What makes this particular song choice so deliciously hilarious is that it took the top spot away from actual religious hymns, which had, prior to 2014, been the most popular final song requested by the deceased. So just to clarify, in Britain, the most popular song played at funerals is one that was intentionally written as an ironic piss-take for a film (Life of Brian) poking fun at the idea of religion, about remaining calm and collected in the face of adversity, and it took the top spot away from a genuine, sentimental religious hymn.
If you needed any more proof that the British don’t even pretend to give a crap, the song is also popular at football games when one team is losing, and was once sung by an entire ship as it was sinking.

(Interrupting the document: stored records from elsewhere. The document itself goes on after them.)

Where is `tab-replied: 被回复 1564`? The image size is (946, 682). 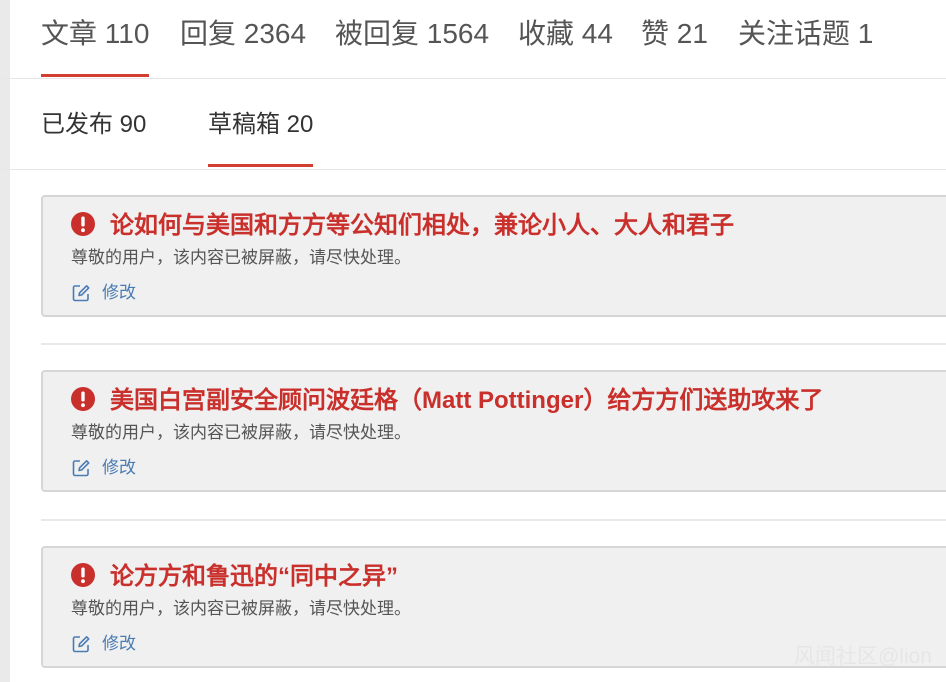 tab-replied: 被回复 1564 is located at coordinates (412, 46).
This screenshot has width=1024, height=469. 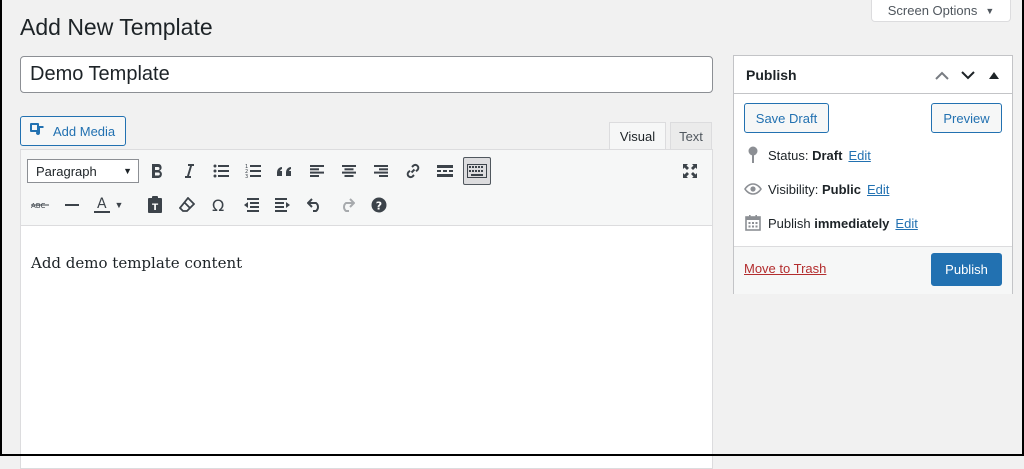 I want to click on editor-toolbar: Paragraph ▼ 123 ABC A ▼ T Ω ?, so click(x=366, y=188).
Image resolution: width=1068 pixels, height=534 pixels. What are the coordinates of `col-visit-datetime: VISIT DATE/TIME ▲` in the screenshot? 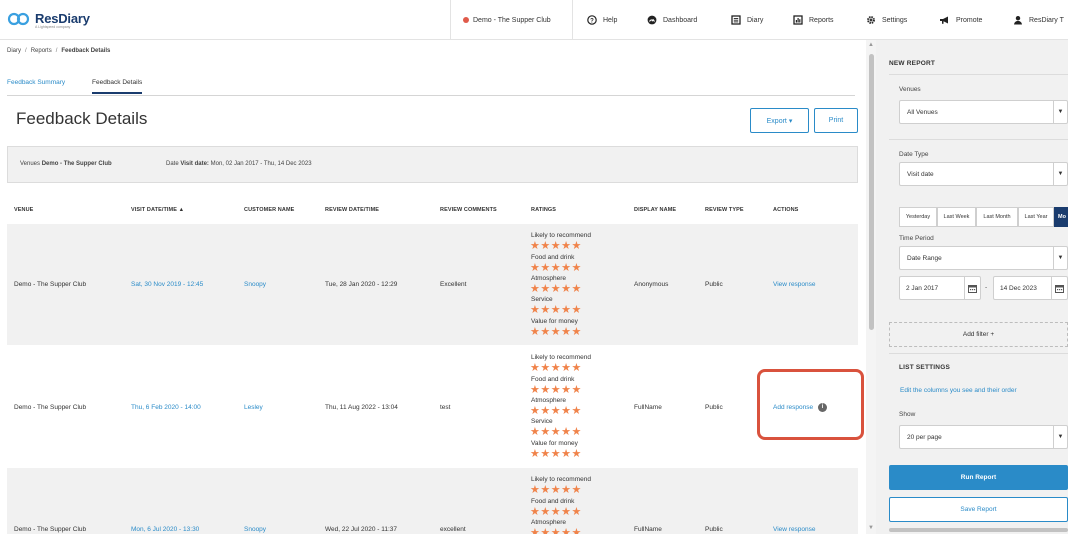 It's located at (158, 210).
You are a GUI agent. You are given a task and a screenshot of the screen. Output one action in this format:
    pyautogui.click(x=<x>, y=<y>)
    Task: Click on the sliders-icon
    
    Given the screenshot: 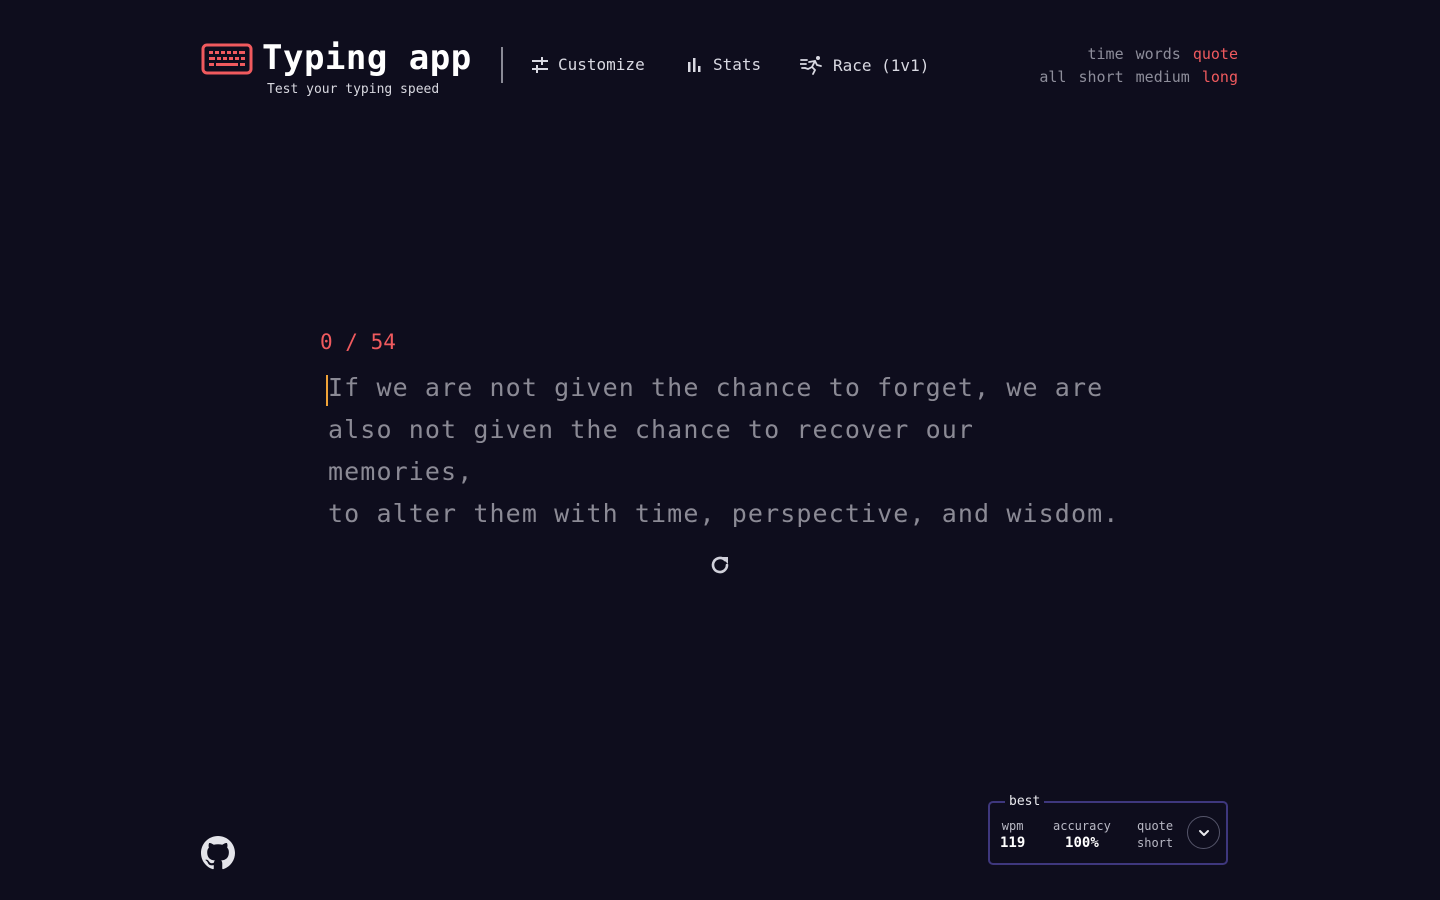 What is the action you would take?
    pyautogui.click(x=540, y=64)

1. The Quote: “We have time enough to finish the game and win.”
The context: Sir Francis Drake, upon being interrupted during a game of bowls, about an approaching Spanish fleet of ships.
The story: Francis Drake is known in Britain for many things, including beasting on the Spanish so hard they called him “The Dragon,” circumnavigating the globe, and dying of dysentery. In regards to the former, Drake was a key figure in defeating the Spanish Armada, a massive fleet of ships that attempted to invade England in 1588.
According to legend, Drake was so unafraid of the Spanish and so supremely confident in his own skills that upon learning that a fleet of ships large enough to level half of the English coastline had just crested the horizon, he didn’t act on the news until he’d finished a game of bowls. Exactly what Drake said isn’t clear, but multiple sources report that he was happy to learn that the Spanish were still a few miles away, because it meant he could finish his game, reportedly quipping that he’d smash the Spanish fleet after, and only after, he’d finished his game.
True to his word, Drake trounced the Spanish Armada in battle, personally leading a charge that destroyed a quarter of the Armada and captured one of their most powerful ships. Proof that the English do get emotional, but only about things that actually matter, like a game involving rolling small balls on some grass.